-- HOW TO COMPLETE THIS TASK --
Reproduce exactly the line with "Task: Click the LTD model button" and the lines after it. Stop at the last line of the data and include nothing else.

START EXERCISE INPUTS

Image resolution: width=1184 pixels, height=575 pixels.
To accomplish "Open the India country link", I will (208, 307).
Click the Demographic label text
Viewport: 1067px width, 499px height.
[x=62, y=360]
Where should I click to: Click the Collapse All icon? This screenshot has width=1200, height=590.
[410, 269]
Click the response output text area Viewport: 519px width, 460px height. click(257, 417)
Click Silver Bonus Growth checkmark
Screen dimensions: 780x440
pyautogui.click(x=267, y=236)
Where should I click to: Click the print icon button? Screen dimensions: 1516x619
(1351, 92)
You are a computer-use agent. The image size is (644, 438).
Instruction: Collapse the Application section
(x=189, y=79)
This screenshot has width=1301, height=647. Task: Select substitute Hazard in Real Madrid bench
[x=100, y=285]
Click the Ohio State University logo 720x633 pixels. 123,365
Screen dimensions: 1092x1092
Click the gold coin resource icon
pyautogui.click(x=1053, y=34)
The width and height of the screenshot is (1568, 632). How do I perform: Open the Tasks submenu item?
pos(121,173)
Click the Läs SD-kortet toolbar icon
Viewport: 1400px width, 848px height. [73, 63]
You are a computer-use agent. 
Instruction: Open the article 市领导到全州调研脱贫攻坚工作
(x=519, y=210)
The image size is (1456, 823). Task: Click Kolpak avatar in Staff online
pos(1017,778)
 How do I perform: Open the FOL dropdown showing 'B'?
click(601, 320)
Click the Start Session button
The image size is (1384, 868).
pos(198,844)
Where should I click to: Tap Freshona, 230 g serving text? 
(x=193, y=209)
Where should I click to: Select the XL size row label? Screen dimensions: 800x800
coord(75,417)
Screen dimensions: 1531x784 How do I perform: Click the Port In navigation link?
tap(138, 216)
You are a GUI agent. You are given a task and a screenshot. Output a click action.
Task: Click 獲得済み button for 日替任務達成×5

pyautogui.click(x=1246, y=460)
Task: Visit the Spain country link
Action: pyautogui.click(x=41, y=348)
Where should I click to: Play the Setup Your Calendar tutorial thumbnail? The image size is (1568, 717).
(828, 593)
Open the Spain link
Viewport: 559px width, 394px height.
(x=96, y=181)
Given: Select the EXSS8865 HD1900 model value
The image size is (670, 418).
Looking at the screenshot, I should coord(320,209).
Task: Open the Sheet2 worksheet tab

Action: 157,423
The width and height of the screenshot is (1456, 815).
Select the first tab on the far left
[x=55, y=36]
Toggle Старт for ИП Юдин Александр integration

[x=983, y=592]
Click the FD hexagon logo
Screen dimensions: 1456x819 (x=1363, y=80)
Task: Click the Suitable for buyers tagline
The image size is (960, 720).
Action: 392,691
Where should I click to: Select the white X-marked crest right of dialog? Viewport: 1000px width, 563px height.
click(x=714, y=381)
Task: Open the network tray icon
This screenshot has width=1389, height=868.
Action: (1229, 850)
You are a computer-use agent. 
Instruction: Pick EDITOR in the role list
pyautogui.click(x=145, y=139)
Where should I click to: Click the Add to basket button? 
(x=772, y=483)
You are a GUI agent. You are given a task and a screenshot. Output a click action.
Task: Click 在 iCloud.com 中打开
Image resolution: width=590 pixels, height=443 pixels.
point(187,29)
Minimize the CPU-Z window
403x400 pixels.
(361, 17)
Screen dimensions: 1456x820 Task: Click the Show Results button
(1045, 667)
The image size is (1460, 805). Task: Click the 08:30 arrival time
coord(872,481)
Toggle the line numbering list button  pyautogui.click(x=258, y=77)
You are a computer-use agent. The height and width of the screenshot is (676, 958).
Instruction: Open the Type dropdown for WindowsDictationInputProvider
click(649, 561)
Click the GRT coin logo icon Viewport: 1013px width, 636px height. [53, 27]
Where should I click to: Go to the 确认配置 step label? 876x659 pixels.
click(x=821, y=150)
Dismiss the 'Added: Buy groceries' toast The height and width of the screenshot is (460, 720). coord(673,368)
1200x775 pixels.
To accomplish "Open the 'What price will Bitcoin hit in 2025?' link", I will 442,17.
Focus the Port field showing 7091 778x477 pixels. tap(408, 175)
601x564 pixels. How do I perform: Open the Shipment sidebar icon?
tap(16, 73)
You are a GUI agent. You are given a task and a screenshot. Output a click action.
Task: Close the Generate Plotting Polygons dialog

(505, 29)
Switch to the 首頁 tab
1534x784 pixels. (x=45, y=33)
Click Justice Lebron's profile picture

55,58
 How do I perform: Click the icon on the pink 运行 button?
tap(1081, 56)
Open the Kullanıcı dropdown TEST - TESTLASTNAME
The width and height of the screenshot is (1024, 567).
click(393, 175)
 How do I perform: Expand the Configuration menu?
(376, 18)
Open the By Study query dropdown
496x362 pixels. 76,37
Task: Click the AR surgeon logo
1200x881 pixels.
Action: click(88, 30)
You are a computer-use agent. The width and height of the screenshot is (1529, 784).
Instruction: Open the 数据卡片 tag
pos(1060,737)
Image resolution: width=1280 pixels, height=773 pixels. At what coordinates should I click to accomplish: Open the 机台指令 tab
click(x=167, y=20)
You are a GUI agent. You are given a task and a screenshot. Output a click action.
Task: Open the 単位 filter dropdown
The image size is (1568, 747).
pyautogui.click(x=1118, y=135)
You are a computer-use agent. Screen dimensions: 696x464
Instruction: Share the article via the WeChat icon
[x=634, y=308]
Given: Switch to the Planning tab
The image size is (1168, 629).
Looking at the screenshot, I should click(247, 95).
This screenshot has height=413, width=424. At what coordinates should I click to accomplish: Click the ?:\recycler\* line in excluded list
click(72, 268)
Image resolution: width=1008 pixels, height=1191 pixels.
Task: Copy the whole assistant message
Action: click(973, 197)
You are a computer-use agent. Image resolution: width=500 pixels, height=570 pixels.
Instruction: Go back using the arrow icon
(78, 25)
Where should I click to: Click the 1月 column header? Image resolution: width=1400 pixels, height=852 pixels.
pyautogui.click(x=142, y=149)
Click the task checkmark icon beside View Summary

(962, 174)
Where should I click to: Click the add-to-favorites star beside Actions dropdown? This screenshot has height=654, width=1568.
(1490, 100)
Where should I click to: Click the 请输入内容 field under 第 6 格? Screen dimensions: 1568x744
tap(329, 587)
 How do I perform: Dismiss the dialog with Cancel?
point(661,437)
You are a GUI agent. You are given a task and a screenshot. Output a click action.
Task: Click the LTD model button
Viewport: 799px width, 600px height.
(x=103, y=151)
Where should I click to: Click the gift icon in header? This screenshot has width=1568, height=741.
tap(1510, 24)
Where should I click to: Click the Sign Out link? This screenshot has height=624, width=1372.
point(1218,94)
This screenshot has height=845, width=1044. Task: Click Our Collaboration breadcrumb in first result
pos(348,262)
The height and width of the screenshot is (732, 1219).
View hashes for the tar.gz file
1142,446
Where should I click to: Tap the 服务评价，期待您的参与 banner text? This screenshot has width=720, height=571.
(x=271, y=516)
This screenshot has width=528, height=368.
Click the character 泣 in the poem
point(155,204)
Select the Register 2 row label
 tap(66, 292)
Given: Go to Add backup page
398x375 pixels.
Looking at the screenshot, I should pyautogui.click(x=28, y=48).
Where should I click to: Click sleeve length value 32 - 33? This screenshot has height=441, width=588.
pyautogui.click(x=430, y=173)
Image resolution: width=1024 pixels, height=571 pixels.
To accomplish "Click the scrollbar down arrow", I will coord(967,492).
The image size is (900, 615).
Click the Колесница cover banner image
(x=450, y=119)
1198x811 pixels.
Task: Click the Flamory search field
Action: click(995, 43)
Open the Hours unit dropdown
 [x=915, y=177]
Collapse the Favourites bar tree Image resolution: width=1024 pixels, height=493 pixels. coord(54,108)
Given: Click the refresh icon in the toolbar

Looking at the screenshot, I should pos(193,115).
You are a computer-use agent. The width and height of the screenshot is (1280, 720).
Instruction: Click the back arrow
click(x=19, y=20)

END EXERCISE INPUTS

-- TASK RESPONSE --
Task: Click the LTD model button
Viewport: 799px width, 600px height.
(x=103, y=151)
Where should I click to: Click the gift icon in header? This screenshot has width=1568, height=741.
tap(1510, 24)
Where should I click to: Click the Sign Out link? This screenshot has height=624, width=1372.
point(1218,94)
This screenshot has height=845, width=1044. Task: Click Our Collaboration breadcrumb in first result
pos(348,262)
The height and width of the screenshot is (732, 1219).
View hashes for the tar.gz file
1142,446
Where should I click to: Tap the 服务评价，期待您的参与 banner text? This screenshot has width=720, height=571.
(x=271, y=516)
This screenshot has width=528, height=368.
Click the character 泣 in the poem
point(155,204)
Select the Register 2 row label
 tap(66, 292)
Given: Go to Add backup page
398x375 pixels.
Looking at the screenshot, I should pyautogui.click(x=28, y=48).
Where should I click to: Click sleeve length value 32 - 33? This screenshot has height=441, width=588.
pyautogui.click(x=430, y=173)
Image resolution: width=1024 pixels, height=571 pixels.
To accomplish "Click the scrollbar down arrow", I will coord(967,492).
The image size is (900, 615).
Click the Колесница cover banner image
(x=450, y=119)
1198x811 pixels.
Task: Click the Flamory search field
Action: click(995, 43)
Open the Hours unit dropdown
 [x=915, y=177]
Collapse the Favourites bar tree Image resolution: width=1024 pixels, height=493 pixels. coord(54,108)
Given: Click the refresh icon in the toolbar

Looking at the screenshot, I should pos(193,115).
You are a computer-use agent. The width and height of the screenshot is (1280, 720).
Instruction: Click the back arrow
click(x=19, y=20)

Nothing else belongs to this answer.